AI is the next step for the oil and gas industry to take as it walks deeper into the forest of alarms, monitors and sensors. Data are this century’s oil. E&P recently spoke to Philippe Herve, vice president for oil and gas solutions at SparkCognition, about the future of data, cybersecurity and AI.
E&P: How does one ensure that the data being used for analytics are good, accurate and being used for the right purpose?
Herve: Generally speaking, we work with the data delivered to us by our clients, which means the quality of data is up to the client. A machine learning algorithm is only as good as the data it’s been given. If the only data available are of poor quality, the model will not be any better.
While we cannot change the quality of data, we can and do work closely with our clients to make sure this problem does not come up.
If we find that there is an issue with data quality, we alert the client so they can take corrective action, allowing us to ensure that the solution we deliver is always of the highest caliber.
Of course, even the best dataset will never be without its flaws. With any data, the first step in building a model is cleaning the data, inputing missing values, scaling datapoints, converting all data to the same format and a single scale, and rebalancing if there are any issues with sample size.
At the end of the day, though, our most important role in terms of data quality is keeping our clients informed of the base level of quality necessary to deliver good machine learning software.
E&P: What safeguards are in place to protect data in terms of cybersecurity?
Herve: It’s true that making use of collected data involves a great deal of transferring data between different assets and different levels of informational technology and operational technology. But machine learning also offers powerful protection against hacking and cyberattacks.

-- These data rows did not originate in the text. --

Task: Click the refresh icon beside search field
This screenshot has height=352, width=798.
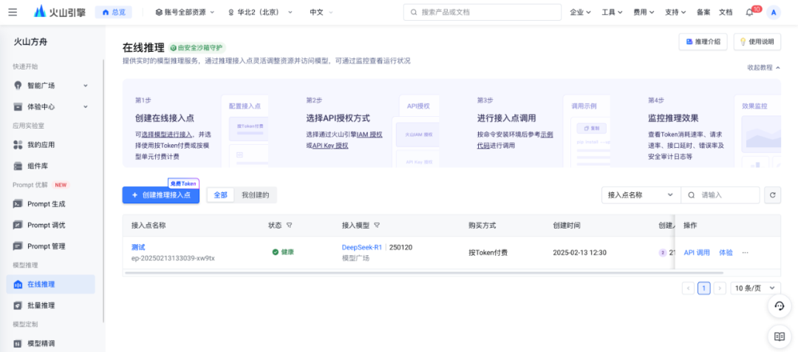Action: coord(772,195)
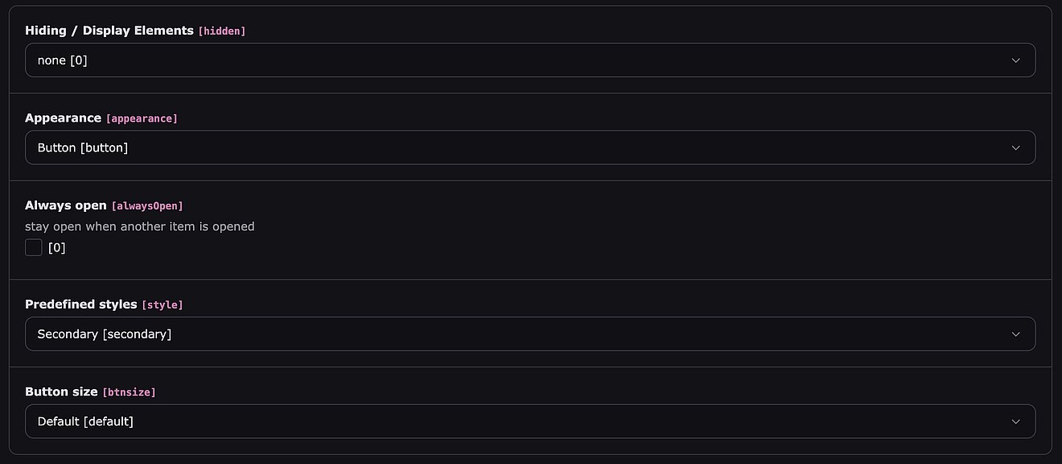Screen dimensions: 1062x464
Task: Click the pink [style] field tag
Action: click(163, 305)
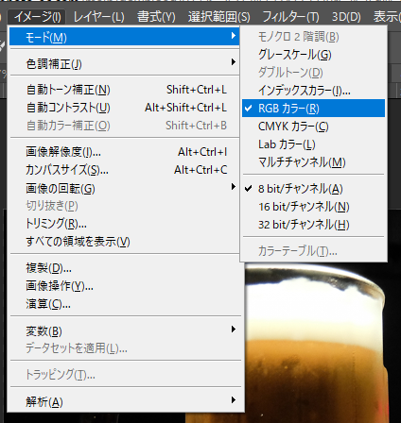This screenshot has width=401, height=423.
Task: Open the イメージ(I) menu
Action: coord(37,17)
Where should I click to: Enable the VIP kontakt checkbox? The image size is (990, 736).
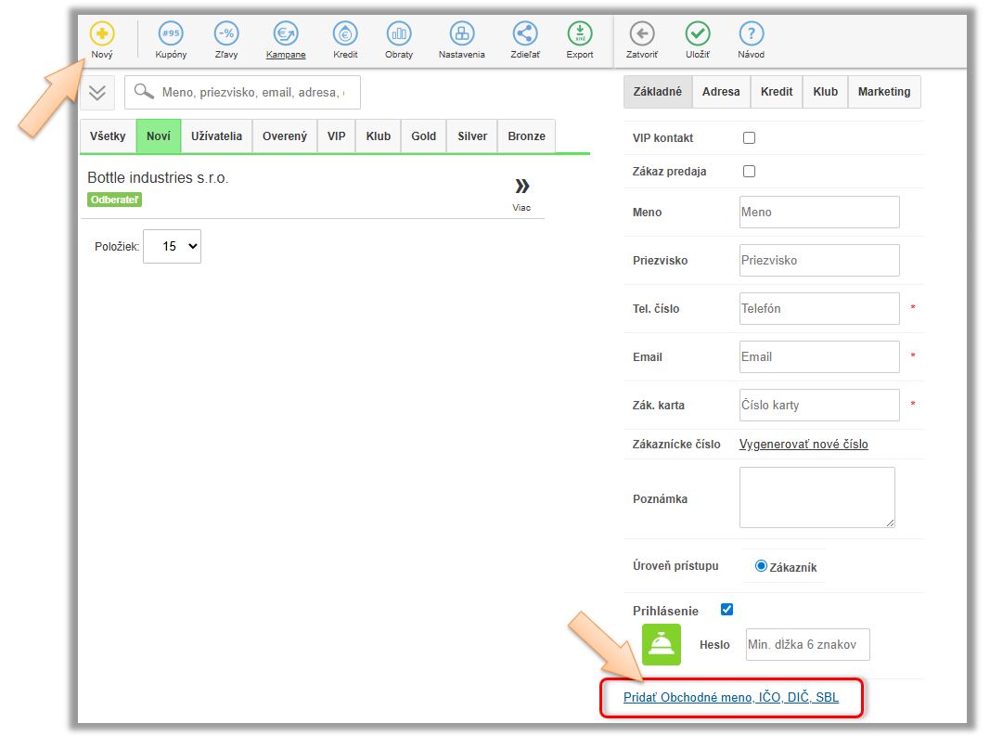pyautogui.click(x=750, y=138)
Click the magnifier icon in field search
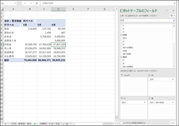This screenshot has height=126, width=179. click(x=174, y=20)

Cognitive endpoint protection can safeguard every endpoint in a network, shielding systems against malware, viruses, worms, trojans, ransomware and more. This includes protecting the commercial off-the-shelf systems that are otherwise a critical weak point that can be exploited to gain access to industrial systems.
Our own cloud-based cognitive engine, DeepArmor, uses a multilayer filtering process to detect threats. The first layer of protection includes file reputation analysis and application control, thereby quickly identifying known malicious and anomalous files. Once known files have been filtered, DeepArmor examines the DNA of unknown files to develop a threat confidence score for each file. A machine learning solution like it could have caught even the infamous Stuxnet worm that sabotaged Iran’s nuclear program.

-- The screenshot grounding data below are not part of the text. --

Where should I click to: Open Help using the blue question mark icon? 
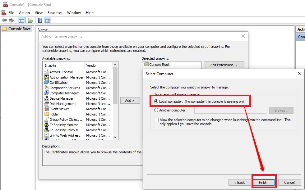(40, 20)
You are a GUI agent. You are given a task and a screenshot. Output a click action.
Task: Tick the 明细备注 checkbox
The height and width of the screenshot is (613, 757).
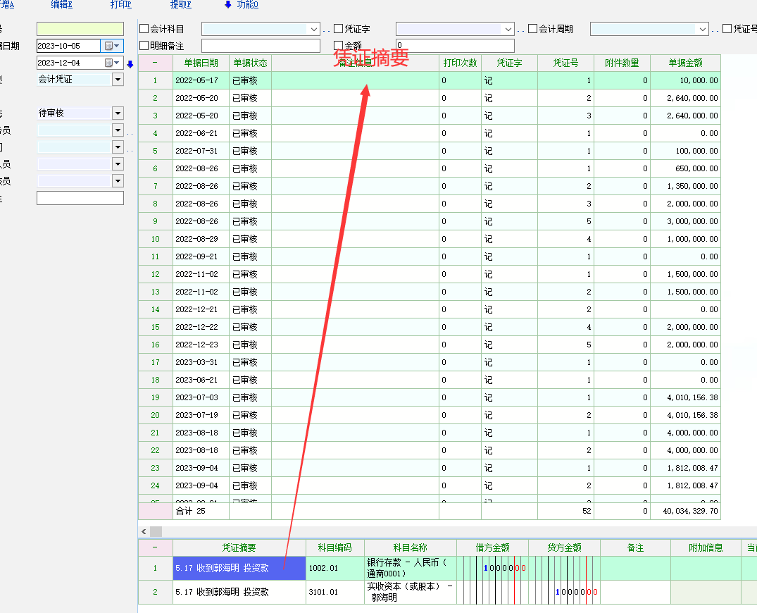pos(144,46)
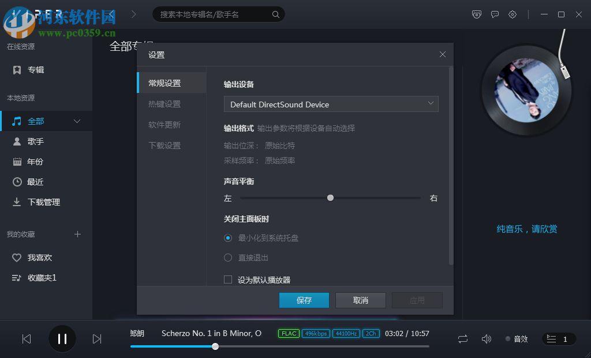The image size is (591, 358).
Task: Expand 我的收藏 with the plus control
Action: coord(77,234)
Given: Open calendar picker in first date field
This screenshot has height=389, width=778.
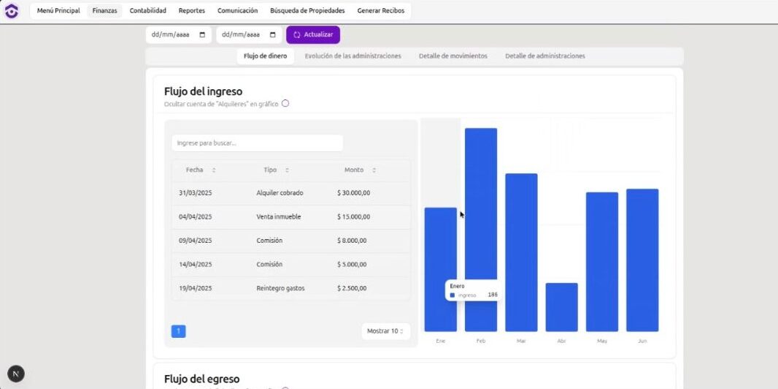Looking at the screenshot, I should (x=202, y=34).
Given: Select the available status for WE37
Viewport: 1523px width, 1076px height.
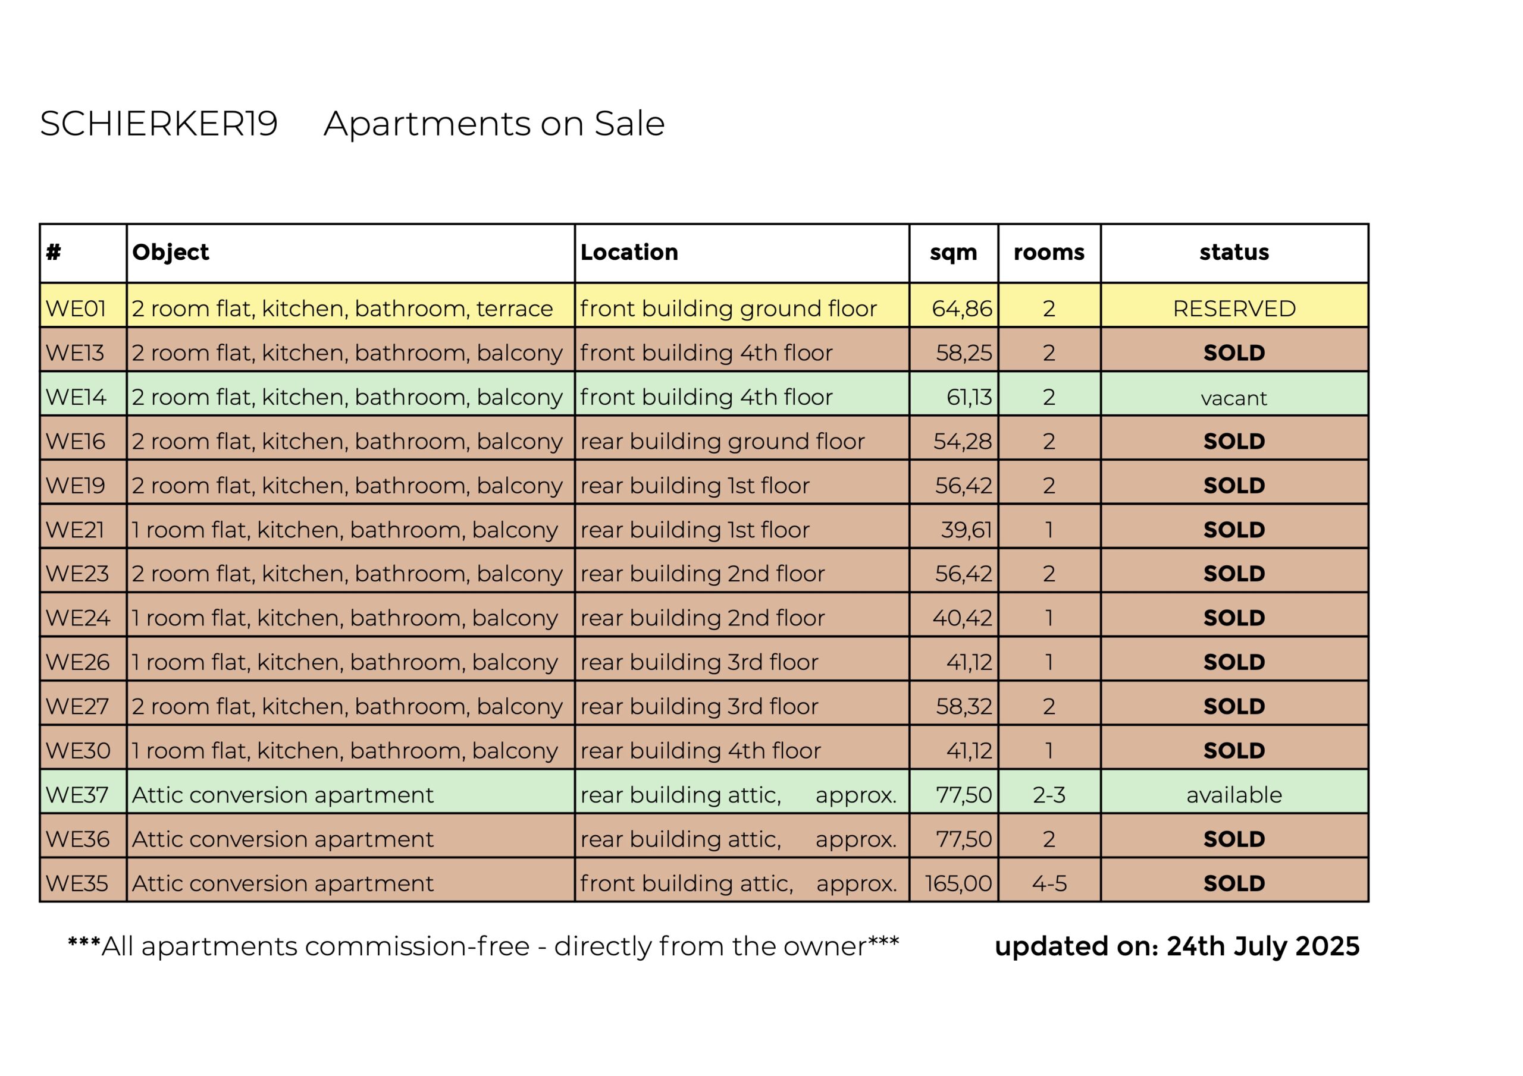Looking at the screenshot, I should [1234, 794].
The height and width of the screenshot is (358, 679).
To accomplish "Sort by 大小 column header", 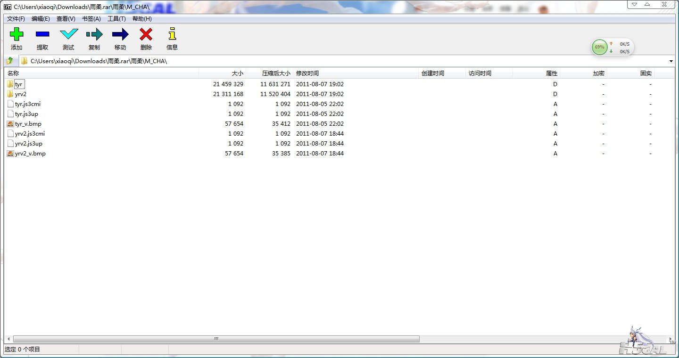I will point(237,73).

DeepArmor can operate out-of-band, meaning it does not go through programmable logic controllers [PLC] to access the rest of the system. This is critical to protecting industrial systems, as it allows DeepArmor to detect anomalous operations occurring, regardless of any false information being transmitted by PLCs.

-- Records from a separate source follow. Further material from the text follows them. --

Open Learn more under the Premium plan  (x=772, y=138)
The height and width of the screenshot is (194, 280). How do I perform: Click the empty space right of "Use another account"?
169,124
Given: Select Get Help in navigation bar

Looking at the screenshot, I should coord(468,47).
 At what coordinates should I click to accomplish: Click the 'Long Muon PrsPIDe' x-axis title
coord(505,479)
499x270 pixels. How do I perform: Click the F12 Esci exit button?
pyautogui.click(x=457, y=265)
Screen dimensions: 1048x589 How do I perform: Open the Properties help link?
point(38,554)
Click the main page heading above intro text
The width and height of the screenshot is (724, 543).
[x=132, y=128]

E&P: How can a company convert the data it has collected/ continues to collect into meaningful operational outcomes? How is AI helping convert data into dollars?
Herve: Oil and gas operators would be able to record everything in an ideal world. In practice, rigs only have so many sensors and those sensors cannot catch every single datapoint. Still, there are far more data generated by the sensors on an oil rig than humans can meaningfully use and understand. The scale of data and operations is beyond human capabilities.
This problem is only further complicated by the interconnected nature of oil and gas assets. A failure in one asset can have far-reaching consequences across the entire rig. A change in the state of shale shakers will affect the mud pumps. Separating out these streams of data and achieving a meaningful understanding of events and causality on the rig is no easy feat. Cyberattacks also are increasingly taking advantage of this confusion as subtler attacks often camouflage themselves as normal machine failure.
Data fill in the gaps in understandings of assets and systems, and provide technicians with a bigger picture of operations as a whole, allowing them to infer new insights. But this can only happen if a company has the right tools to interpret the data. Cognitive analytics provide a systematic way to make sense of the massive volumes of data collected across the entire oil and gas value chain.
This greater understanding of data has a measurable value for oil and gas companies. Data that have been analyzed and interpreted by AI solutions can predict when an asset will fail or ensure that resources and personnel are in a place where needed. Data can provide a window into safety issues on a rig and how to prevent them. When combined with natural language processing, AI can present its findings to human operators using a naturalistic communication interface. AI uses data to significantly reduce operating costs, increase worker and equipment safety, and optimize all processes on a rig.
In essence, what we do is take data collected from a rig, remove the clutter and extract the value. That value has a massive impact on a drilling operation and on the industry as a whole.